Pursuant to the requirements of Section 13 or 15(d) of the Securities Exchange Act of 1934, as amended, the registrant has duly caused this report to be signed on its behalf by the undersigned, thereunto duly authorized.

 

 

  STEELE BANCORP, INC.
     
     
Date: May 6, 2026      
     
 

By:

/s/ Thomas C. Graver, Jr.
   

Thomas C. Graver, Jr., Senior Executive Vice President and Chief Financial Officer

 

 

 

 

 

 

FAQ

What does Steele Bancorp, Inc. (STLE) change in this Form 10-Q/A?

Steele Bancorp’s amendment only corrects the exhibit reference for its Bylaws, pointing instead to Exhibit 3(ii) of a Form 8-K filed July 17, 2025. No financial data or other disclosures from the original June 30, 2025 quarterly report are revised.

Does Steele Bancorp’s Form 10-Q/A for June 30, 2025 change any financial results?

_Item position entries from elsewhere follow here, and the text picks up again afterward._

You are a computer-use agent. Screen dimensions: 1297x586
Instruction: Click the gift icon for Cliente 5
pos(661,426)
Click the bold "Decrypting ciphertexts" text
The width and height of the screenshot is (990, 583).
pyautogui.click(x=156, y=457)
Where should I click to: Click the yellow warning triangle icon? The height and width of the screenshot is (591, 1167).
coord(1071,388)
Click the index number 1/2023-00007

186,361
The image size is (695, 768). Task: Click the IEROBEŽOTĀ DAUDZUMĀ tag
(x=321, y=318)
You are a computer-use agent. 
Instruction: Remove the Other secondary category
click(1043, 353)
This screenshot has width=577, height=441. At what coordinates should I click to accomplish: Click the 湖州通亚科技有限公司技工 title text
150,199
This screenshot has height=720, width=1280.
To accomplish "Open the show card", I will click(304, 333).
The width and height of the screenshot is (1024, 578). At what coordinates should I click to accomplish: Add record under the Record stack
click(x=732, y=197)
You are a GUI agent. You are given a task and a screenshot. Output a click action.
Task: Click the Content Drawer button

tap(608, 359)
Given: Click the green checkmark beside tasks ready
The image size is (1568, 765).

The amendment does not change any financial results. It is filed solely to correct the reference to the Bylaws exhibit in the original Form 10-Q. The company explicitly states that no other aspects of the original filing are updated or revised.

Which exhibit is corrected in Steele Bancorp (STLE) Form 10-Q/A?

The correction applies to Exhibit 3.2, the Bylaws. The reference is changed from an S-4 registration statement exhibit to Exhibit 3(ii) of Steele Bancorp’s Form 8-K filed on July 17, 2025, as reflected in the updated exhibit index in the amendment.

Why does Steele Bancorp include new officer certifications in this 10-Q amendment?

Under Rule 12b-15, an amendment must include new certifications from the principal executive and financial officers. Steele Bancorp files updated Rule 13a-14(a)/15d-14(a) certifications but omits Section 906 certifications because the amendment includes no financial statements.

How many Steele Bancorp (STLE) shares were outstanding around this amended 10-Q?

As of August 14, 2025, Steele Bancorp had 3,405,061 shares of voting common stock outstanding. This figure provides context for the company’s equity base at the time of the original Form 10-Q filing referenced by the amendment.